[[ MATERIAL TO PROCESS open ]]
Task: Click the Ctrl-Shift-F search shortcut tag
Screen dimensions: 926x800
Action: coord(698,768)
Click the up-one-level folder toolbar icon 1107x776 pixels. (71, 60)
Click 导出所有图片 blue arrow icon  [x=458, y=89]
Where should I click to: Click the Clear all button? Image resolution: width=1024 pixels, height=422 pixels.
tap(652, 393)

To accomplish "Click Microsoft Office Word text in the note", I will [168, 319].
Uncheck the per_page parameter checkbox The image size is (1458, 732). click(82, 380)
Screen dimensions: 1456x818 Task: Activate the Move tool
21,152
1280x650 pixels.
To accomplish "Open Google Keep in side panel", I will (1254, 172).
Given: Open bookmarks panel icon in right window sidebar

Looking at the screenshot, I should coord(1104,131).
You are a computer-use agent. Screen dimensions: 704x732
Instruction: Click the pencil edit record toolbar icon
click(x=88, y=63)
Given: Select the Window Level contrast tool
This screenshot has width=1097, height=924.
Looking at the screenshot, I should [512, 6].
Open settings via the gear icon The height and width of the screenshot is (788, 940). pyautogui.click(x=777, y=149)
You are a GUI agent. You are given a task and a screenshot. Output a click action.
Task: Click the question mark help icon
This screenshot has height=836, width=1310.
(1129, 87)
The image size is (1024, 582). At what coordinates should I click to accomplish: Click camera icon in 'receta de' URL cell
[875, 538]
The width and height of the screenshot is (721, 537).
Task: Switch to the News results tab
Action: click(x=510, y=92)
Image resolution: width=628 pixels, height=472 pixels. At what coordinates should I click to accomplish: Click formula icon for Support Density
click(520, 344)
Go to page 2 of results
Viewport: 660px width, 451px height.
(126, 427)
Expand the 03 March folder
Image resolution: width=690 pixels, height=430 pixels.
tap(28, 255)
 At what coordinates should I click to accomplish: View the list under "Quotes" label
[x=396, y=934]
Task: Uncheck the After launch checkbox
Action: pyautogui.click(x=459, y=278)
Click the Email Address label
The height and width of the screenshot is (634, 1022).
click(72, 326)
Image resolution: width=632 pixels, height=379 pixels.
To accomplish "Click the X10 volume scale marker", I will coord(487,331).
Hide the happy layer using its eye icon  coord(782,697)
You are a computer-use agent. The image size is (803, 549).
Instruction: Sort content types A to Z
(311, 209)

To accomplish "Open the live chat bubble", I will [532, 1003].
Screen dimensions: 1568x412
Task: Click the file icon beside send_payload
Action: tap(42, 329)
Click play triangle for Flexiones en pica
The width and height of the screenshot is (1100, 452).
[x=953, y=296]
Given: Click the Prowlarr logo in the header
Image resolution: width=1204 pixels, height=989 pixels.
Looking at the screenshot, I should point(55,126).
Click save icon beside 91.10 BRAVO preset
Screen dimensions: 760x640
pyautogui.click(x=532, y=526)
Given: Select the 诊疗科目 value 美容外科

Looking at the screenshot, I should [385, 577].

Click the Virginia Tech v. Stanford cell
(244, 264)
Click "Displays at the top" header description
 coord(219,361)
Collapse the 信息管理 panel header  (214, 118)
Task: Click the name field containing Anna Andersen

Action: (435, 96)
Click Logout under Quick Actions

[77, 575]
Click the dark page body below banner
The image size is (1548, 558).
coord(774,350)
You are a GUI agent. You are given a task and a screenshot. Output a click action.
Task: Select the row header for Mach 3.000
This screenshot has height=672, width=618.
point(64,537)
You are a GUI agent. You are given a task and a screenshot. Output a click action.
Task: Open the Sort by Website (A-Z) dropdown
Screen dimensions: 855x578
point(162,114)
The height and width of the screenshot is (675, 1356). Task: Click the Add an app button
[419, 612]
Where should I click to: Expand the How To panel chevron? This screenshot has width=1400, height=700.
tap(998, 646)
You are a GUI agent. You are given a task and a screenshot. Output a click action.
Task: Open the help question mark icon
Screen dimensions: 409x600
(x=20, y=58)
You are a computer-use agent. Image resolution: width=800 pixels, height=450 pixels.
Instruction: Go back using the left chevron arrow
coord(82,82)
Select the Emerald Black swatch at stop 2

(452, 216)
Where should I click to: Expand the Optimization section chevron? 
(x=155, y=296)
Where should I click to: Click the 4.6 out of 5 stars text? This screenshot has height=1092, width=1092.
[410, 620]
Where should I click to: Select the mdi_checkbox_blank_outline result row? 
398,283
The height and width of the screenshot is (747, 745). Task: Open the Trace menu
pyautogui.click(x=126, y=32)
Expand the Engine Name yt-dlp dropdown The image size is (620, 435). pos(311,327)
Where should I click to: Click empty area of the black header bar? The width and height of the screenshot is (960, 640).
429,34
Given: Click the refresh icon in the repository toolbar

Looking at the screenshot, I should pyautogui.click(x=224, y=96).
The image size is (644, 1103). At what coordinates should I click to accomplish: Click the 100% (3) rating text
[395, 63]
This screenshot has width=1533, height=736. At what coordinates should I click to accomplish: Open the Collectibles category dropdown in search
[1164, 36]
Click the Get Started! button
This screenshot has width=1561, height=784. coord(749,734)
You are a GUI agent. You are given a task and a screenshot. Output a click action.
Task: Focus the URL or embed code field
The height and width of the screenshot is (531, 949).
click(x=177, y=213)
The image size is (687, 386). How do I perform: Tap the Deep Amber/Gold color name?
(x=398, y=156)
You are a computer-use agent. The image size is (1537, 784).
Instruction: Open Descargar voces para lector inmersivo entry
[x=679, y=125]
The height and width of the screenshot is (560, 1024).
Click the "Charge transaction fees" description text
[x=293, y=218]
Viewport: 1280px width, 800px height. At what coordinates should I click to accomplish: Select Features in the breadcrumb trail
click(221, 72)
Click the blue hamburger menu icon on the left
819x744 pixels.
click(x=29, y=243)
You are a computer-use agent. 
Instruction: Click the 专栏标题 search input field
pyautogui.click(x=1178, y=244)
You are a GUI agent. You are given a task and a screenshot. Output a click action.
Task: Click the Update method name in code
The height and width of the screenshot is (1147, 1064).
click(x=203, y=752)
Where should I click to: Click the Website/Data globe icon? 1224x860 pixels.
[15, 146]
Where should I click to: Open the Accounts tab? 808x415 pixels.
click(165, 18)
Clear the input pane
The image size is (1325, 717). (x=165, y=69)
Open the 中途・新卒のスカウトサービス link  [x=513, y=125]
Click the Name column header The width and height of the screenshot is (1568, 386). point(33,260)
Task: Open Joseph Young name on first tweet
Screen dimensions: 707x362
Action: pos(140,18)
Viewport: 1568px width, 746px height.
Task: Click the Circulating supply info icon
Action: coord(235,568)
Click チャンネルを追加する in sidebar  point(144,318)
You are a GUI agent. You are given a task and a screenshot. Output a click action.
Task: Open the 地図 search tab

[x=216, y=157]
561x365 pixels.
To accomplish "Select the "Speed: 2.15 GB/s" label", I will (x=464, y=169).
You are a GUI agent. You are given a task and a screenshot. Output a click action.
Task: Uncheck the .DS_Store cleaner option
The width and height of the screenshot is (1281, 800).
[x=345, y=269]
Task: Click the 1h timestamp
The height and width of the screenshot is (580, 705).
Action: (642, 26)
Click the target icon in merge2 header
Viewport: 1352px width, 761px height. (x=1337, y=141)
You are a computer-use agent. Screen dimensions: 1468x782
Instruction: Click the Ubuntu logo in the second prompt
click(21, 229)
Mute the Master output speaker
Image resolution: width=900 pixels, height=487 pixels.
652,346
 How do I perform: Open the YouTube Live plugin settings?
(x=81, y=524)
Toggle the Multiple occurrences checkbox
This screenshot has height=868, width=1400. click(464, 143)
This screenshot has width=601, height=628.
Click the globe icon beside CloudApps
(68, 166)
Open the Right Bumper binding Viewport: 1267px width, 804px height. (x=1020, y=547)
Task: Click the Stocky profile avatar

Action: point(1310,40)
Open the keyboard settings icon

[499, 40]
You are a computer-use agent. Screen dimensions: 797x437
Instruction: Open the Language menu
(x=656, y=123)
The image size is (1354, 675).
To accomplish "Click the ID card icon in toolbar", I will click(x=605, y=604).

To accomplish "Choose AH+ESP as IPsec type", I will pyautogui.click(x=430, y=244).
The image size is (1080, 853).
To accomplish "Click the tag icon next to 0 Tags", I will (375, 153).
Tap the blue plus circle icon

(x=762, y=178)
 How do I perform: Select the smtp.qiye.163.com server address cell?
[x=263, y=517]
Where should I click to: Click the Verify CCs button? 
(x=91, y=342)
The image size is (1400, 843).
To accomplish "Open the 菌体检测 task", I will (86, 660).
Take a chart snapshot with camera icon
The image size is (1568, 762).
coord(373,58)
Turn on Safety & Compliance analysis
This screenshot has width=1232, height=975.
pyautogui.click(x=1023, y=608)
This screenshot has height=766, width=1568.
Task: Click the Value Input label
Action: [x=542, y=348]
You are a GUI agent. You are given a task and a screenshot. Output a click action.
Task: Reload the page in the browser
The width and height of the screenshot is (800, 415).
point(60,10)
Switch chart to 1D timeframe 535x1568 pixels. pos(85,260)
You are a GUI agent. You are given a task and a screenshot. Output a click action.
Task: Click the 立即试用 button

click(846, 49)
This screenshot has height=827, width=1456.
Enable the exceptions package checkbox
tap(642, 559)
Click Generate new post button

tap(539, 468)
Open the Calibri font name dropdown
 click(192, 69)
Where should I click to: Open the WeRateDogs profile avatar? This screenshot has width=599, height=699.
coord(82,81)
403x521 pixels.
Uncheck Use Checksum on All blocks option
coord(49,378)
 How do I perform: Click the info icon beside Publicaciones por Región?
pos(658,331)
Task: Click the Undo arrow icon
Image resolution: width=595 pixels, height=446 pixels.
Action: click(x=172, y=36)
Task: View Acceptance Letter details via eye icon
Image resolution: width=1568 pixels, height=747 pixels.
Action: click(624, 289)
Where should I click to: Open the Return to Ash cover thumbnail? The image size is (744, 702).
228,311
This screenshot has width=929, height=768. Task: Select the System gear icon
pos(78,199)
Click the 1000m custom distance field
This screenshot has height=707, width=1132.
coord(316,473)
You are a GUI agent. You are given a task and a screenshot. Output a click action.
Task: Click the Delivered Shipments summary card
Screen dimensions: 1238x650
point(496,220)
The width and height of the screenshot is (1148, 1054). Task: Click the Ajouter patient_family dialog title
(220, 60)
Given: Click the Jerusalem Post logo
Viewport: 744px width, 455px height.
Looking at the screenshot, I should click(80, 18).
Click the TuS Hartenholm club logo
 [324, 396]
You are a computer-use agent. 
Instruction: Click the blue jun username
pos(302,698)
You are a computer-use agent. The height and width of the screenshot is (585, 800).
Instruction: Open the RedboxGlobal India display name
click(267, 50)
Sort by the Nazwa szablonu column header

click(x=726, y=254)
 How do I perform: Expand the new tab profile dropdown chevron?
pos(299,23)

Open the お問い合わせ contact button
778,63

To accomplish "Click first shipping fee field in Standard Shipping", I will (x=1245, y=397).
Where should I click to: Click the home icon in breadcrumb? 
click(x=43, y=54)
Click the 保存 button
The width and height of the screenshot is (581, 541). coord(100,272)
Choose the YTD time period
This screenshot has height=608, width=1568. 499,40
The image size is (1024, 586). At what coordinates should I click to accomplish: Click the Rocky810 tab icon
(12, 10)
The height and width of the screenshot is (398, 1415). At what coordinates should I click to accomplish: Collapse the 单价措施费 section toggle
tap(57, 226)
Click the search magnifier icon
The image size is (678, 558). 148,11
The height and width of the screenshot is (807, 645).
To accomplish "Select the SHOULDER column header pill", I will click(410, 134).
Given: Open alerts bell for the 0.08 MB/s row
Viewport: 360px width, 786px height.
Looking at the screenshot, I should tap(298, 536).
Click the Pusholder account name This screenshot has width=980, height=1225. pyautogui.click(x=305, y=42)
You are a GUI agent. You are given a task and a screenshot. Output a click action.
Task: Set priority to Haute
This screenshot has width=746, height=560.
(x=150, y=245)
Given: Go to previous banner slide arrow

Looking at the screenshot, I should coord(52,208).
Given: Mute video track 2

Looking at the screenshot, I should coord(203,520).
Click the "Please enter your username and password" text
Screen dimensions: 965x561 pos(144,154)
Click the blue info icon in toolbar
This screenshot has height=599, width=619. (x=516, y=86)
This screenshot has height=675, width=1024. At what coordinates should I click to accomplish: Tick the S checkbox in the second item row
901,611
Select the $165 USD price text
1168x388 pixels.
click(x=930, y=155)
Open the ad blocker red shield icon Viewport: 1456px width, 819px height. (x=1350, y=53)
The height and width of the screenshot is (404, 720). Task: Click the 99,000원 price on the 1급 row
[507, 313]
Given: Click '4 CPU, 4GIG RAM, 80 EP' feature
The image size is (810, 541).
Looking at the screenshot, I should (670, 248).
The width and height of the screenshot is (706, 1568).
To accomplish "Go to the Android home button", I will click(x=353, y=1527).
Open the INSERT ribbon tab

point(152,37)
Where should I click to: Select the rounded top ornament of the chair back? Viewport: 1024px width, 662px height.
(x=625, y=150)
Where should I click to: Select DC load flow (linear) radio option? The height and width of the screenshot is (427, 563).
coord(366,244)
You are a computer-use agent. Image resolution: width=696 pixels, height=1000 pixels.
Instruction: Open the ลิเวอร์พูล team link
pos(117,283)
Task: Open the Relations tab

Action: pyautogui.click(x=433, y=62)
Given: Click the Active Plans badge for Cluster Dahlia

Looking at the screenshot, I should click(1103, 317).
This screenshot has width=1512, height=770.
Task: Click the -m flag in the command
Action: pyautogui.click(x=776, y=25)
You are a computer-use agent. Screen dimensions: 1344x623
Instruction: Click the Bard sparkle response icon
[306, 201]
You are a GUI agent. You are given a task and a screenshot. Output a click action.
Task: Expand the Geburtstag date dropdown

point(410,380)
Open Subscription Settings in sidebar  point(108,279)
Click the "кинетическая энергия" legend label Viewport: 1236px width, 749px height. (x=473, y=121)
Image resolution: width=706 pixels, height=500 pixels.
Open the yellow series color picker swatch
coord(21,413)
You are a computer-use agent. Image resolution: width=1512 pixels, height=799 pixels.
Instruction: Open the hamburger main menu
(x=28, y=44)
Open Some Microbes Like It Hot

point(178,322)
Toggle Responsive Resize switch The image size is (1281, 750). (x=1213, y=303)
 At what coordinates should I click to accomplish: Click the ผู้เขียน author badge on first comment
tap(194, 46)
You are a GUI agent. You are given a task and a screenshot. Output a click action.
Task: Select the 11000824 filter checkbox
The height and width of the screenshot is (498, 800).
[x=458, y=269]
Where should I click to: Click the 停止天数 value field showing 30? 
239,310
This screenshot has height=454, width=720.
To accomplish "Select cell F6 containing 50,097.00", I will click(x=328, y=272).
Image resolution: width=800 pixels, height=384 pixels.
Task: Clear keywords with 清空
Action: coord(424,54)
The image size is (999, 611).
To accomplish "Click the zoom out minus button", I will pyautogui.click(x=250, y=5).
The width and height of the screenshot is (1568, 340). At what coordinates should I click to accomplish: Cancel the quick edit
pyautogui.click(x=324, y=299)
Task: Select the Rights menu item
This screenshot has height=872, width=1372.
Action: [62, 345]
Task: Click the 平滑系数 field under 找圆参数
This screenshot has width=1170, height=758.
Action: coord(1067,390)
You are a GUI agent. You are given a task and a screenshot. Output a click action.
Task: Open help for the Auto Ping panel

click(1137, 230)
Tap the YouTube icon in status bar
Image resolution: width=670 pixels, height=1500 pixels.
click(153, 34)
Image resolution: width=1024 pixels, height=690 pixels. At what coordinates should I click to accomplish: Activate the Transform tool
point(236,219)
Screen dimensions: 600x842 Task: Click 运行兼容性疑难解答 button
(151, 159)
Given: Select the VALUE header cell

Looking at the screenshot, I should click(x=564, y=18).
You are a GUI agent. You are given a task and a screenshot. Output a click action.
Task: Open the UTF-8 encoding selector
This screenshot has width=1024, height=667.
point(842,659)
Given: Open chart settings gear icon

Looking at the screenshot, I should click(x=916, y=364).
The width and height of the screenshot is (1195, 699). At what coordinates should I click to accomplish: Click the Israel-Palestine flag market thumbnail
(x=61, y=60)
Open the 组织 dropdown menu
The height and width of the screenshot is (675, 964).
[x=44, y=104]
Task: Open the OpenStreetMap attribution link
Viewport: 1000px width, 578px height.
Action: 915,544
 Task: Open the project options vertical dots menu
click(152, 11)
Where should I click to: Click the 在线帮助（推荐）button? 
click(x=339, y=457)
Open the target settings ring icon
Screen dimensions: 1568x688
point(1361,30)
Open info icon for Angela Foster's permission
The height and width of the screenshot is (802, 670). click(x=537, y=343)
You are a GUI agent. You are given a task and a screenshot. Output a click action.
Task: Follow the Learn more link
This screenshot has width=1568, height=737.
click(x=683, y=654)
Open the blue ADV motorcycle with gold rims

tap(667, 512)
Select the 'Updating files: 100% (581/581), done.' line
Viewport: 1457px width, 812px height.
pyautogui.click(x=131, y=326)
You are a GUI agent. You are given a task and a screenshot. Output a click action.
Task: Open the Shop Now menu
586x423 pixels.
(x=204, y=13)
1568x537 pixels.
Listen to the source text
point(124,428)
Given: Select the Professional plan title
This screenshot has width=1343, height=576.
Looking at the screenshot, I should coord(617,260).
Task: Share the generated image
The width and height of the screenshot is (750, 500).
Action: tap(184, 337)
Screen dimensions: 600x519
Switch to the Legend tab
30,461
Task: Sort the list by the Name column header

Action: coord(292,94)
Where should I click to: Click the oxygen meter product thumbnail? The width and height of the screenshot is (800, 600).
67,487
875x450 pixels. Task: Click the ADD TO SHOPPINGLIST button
[[ MATERIAL TO PROCESS closed ]]
TASK ITEM:
Give the number of lines in the listing above that contain the word "question", with no other text.

PROBLEM SOLUTION:
2